Pushing Limits or Myths

High On Exercise

By John Salak —

Who doesn’t enjoy getting a buzz from exercise—whether it’s that endorphins rush that kicks in from heavy-duty training or simply the feel-good vibe that’s generated when you manage to squeeze in a workout session. Now there is a twist to this equation. Mounting research indicates that getting high, i.e. consuming cannabis before training, can enhance your workout.

The University of Colorado, for example, recently published research in the Frontiers in Public Health journal that provides marijuana effects and claims using marijuana increases motivation to work out and “enhances recovery from exercise.” The study went on to note that cannabis consumers worked 43 minutes longer on aerobic exercises and 30 minutes longer on anaerobic training than non-users.

Users And Athletes Buy-In To Marijuana and Exercise. In fact, over 80 percent of the cannabis users interviewed for the study endorsed using marijuana either an hour before or four hours after their workouts. Admittedly, asking cannabis users about its potential benefits may have skewed the results and delivered something of a self-fulling prophecy. But marijuana users, nonetheless, did average longer workouts than non-users.

Other studies and reports support similar findings, including a recent article on the Ben Greenfield Fitness website that points out an increasing number of athletes are relying on marijuana to help them train for running, swimming, cycling, lifting and fighting in part because of its ability to reduce pain and nausea and improve concentration.

The article, however, was quick to point out that sussing out the exact impact of cannabis consumption on exercise and athletes is not simple. It notes that marijuana intake can also adversely impact reaction time, eye-hand coordination and focus.

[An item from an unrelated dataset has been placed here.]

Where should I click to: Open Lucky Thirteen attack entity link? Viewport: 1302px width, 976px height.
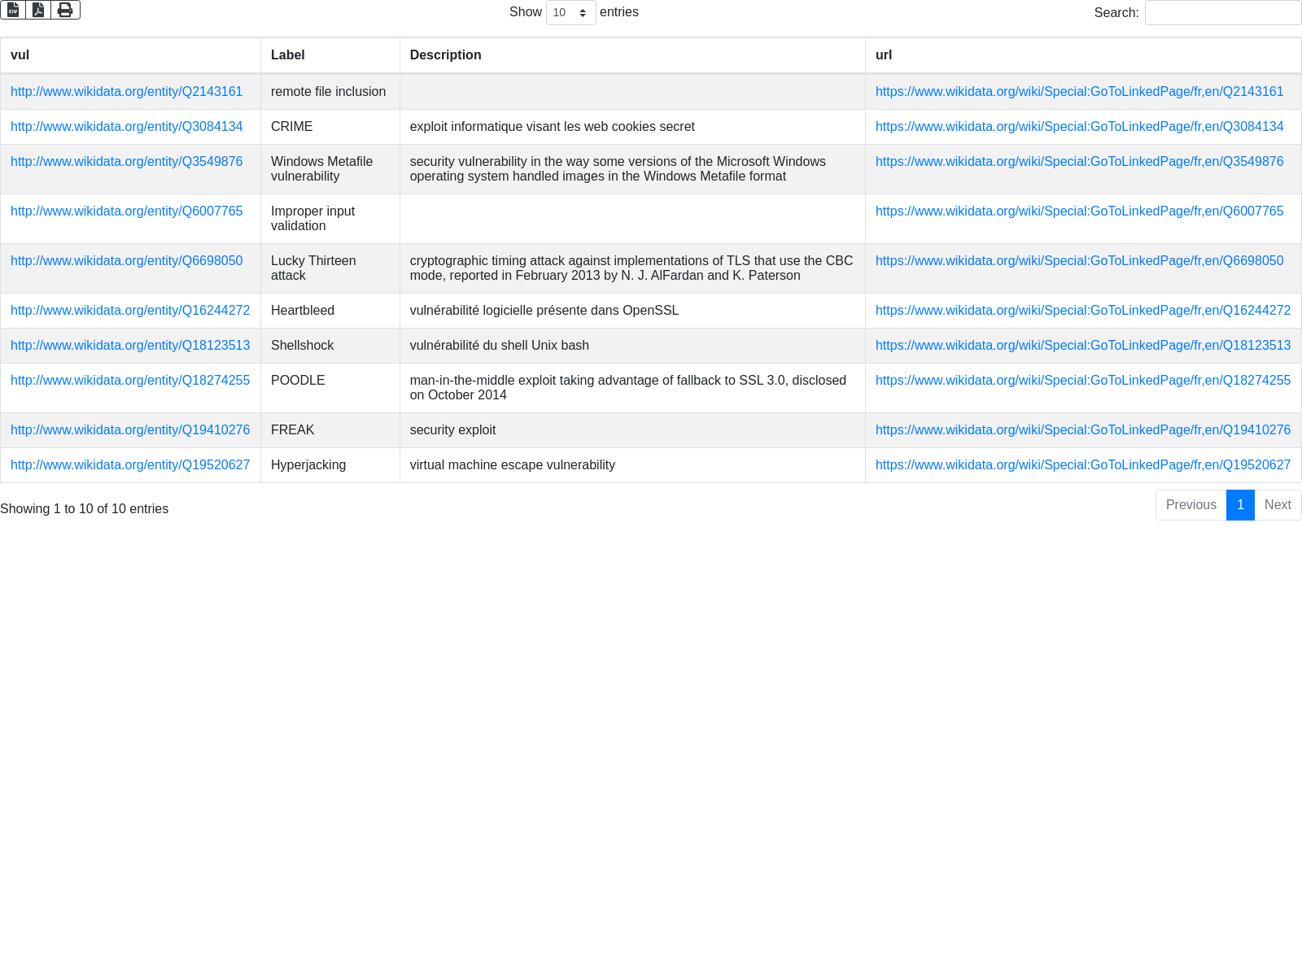pos(126,261)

The Amount And Strain Matter. The underlying impact likely rests on how much cannabis is consumed and from what strain—as different strains combine varying about of cannabinoids, such at THC. Ultimately, the impact is probably going to be a coin toss. “An endurance athlete may benefit from the pain-numbing effects of marijuana to get through a tough training session, and a UFC fighter who is using THC in moderated doses could actually be able to experience a combination of pain-killing, creativity and focus,” according to Ben Greenfield Fitness. “But including marijuana in high amounts – and especially meeting or exceeding doses of 100 mg THC –…could be a recipe for disaster.”

And remember, despite moves by many states to legalize marijuana, it remains banned by the World Anti-Doping Agency, the United State Anti-Doping Agency and the NCAA.